BEGIN Source data
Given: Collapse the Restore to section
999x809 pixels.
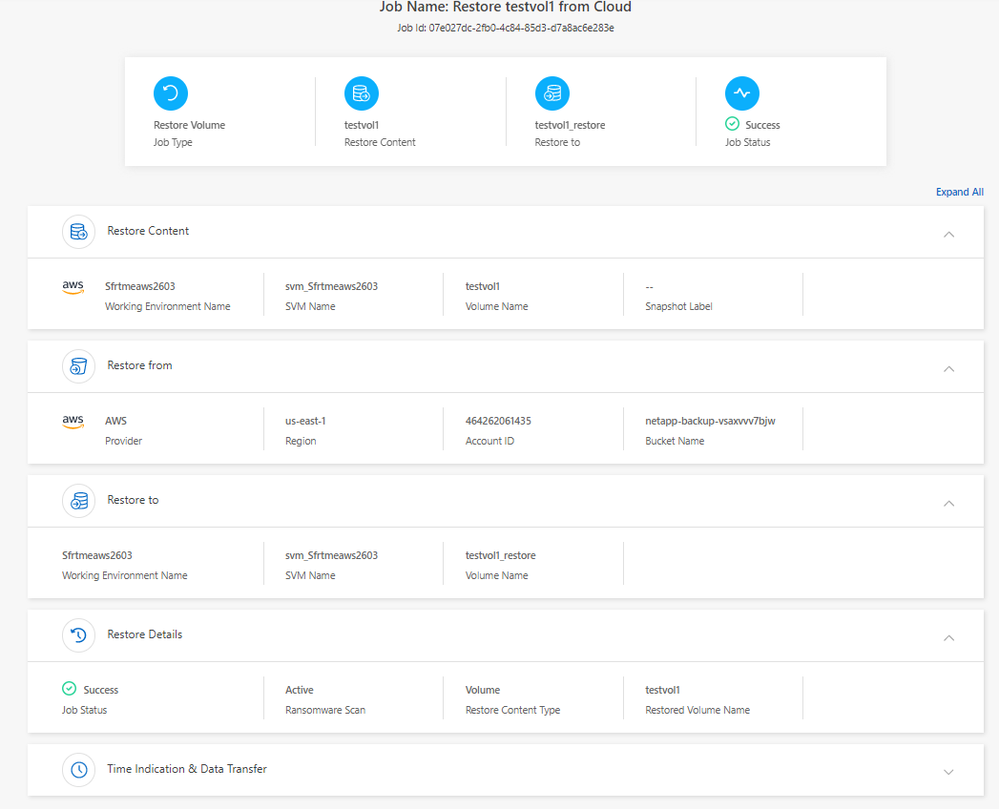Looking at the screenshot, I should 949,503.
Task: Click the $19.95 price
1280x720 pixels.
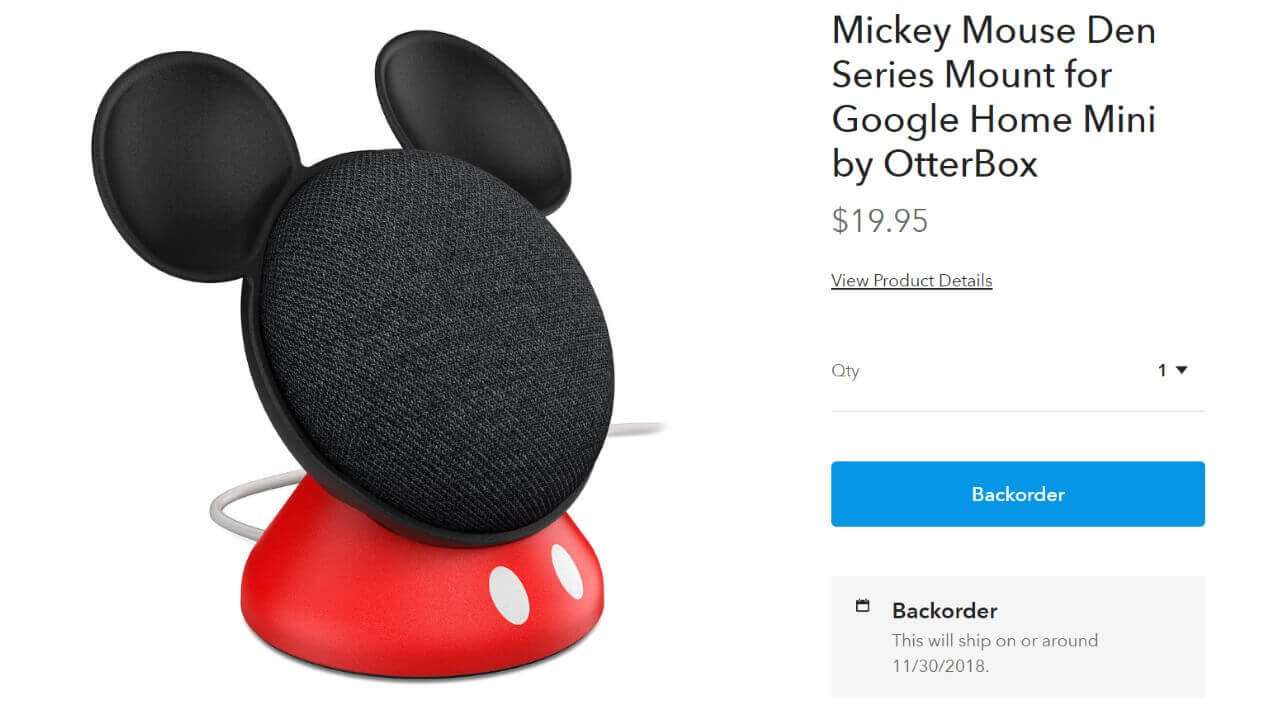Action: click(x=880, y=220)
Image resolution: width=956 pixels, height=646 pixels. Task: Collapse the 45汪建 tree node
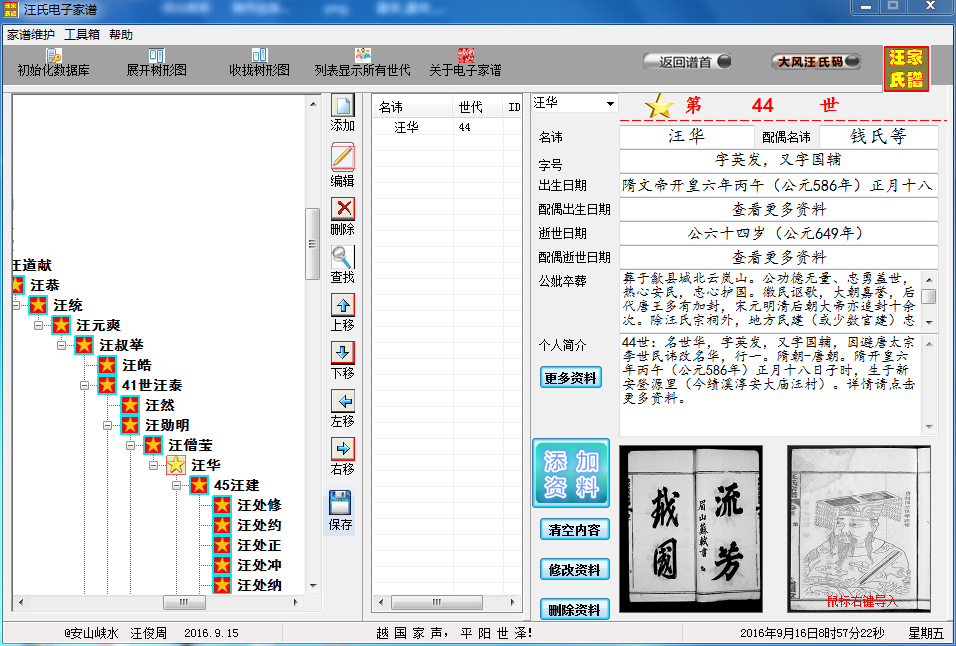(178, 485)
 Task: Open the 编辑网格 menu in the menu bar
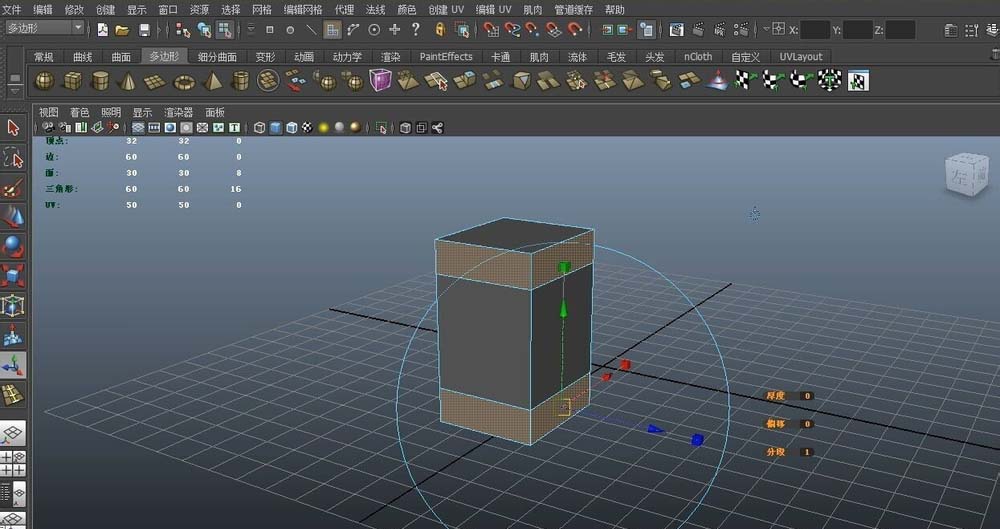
END Source data
How to complete this task
Repeat the records exactly but leave out the images.

Output of the exercise
Given: Collapse the Restore to section
999x809 pixels.
Looking at the screenshot, I should 949,503.
Task: Click the $19.95 price
1280x720 pixels.
Action: click(x=880, y=220)
Image resolution: width=956 pixels, height=646 pixels. Task: Collapse the 45汪建 tree node
(178, 485)
 Task: Open the 编辑网格 menu in the menu bar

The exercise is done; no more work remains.